Monday, October 18, 2010

Silicon Dragon: The Steve Jobs of China


The Steve Jobs Of China
Rebecca Fannin
Alibaba's Jack Ma shows off his marketing flair at the annual AliFest summit.
Forbes column, 9/14/2010
Hangzhou, China -- If there is a Steve Jobs of China, it is Jack Ma, the founder and leader of Alibaba, China's largest e-commerce group. No other Chinese entrepreneur has the Jobs-like star quality, strategic vision and flair for promotion that Ma does.
Each September Ma can be found on stage at his annual AliFest in Hangzhou, the Chinese city known for its scenic West Lake and the home base for Alibaba. Labeled a "Netpreneur Summit," AliFest is, in effect, a love fest for Alibaba, its maverick founder and its accomplishments, which in ten years has gone from rising Chinese Internet startup to publicly listed player with global ambitions. In 2009, Alibaba earned $148 million on roughly $573 million in revenues (RMB 3.874 billion) and currently sports an $11 billion (RMB 77 billion) market capitalization. Yahoo invested $1 billion in Alibaba back in 2005 for a 40% stake.
This year's summit, held on Sept. 10, was on Ma's 46th birthday. To help him celebrate, Alibaba put on a show of impressive speakers: California Governor Arnold Schwarzenegger (on his first stop of a week-long trade mission), the U.S. Ambassador to China John Huntsman, and even a rival, eBay President and CEO John Donahoe. Last year's AliFest featured basketball legend Kobe Bryant and former U.S. President Bill Clinton.
Each one of these speakers complimented Ma for building Alibaba into an online trading platform for small businesses and creating millions of jobs. All called Ma a good friend, and presented him with a gift onstage.
Schwarzenegger gifted Ma with dark sunglasses and a form-fitting leather jacket, which Ma promptly put on.
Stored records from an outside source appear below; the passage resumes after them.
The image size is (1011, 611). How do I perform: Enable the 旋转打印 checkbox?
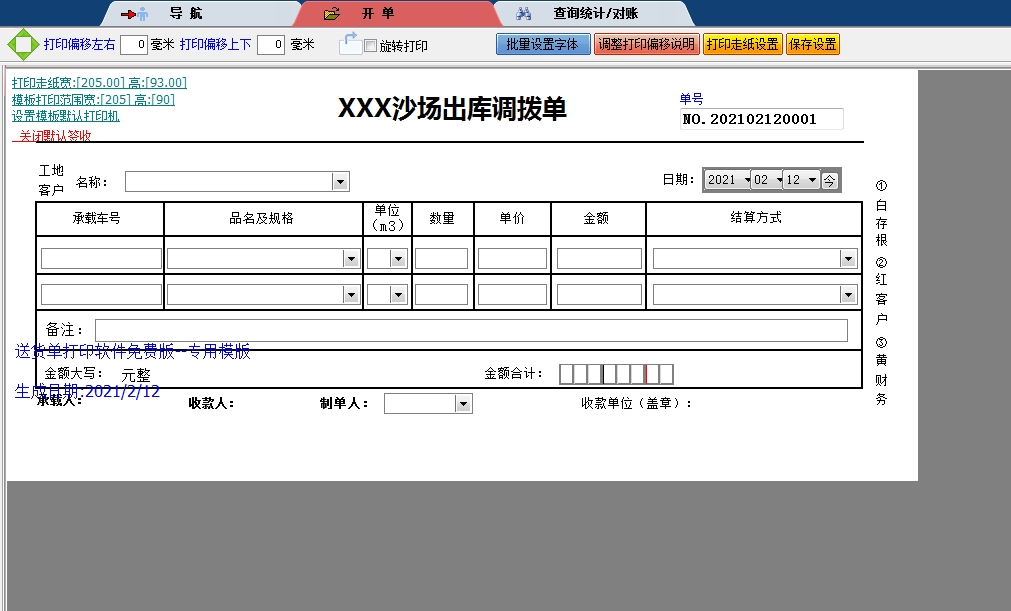tap(370, 46)
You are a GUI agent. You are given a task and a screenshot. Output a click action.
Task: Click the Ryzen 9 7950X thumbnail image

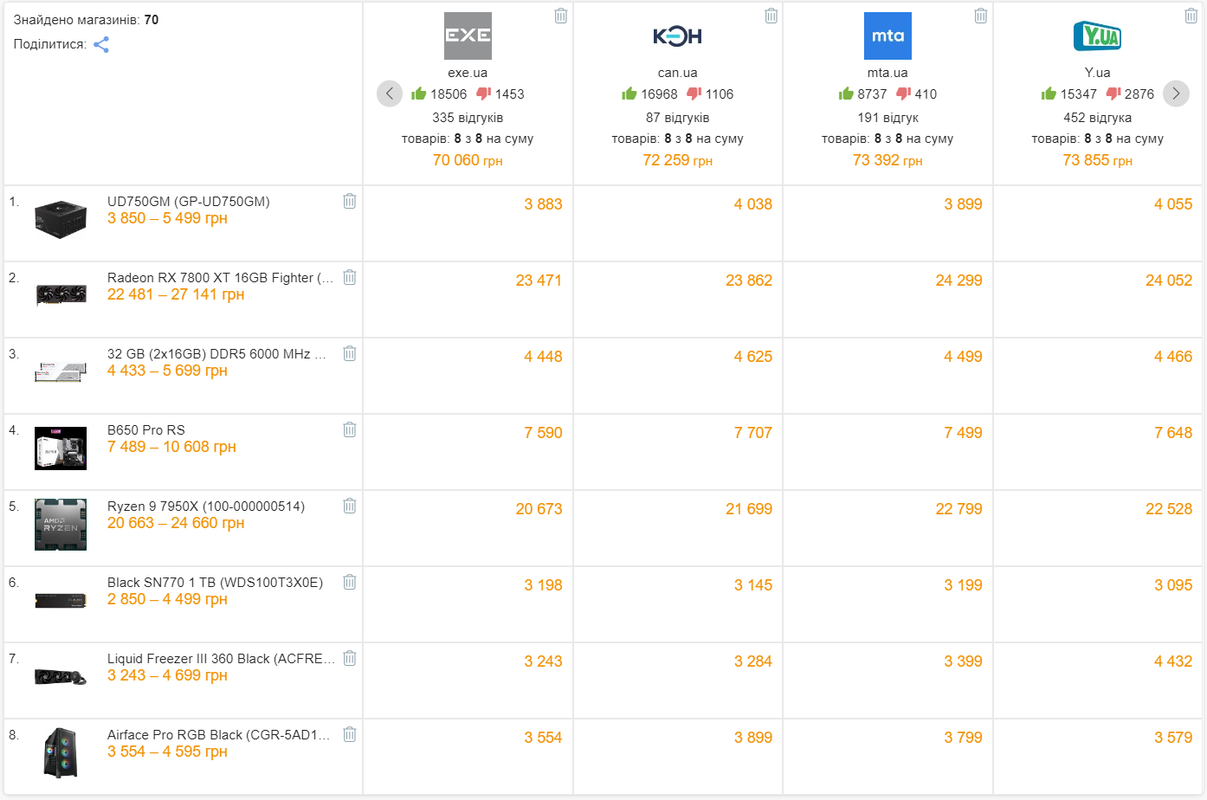(x=60, y=525)
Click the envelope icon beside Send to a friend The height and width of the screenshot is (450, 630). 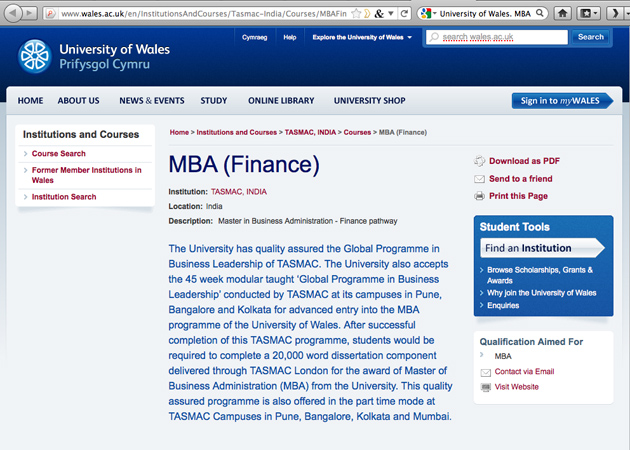tap(480, 179)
On cue, some 300 Chinese journalists and dozens of international reporters from madly snapped photos and shot video.
Later, at an Alibaba press conference, Schwarzenegger posed for more photographs and fielded questions as attendees were told that Alibaba aims to create 100,000 jobs in the U.S. (mostly in California, if the "Governator" has his way) and develop a Schwarzenegger-branded scholarship to train youngsters to be entrepreneurs.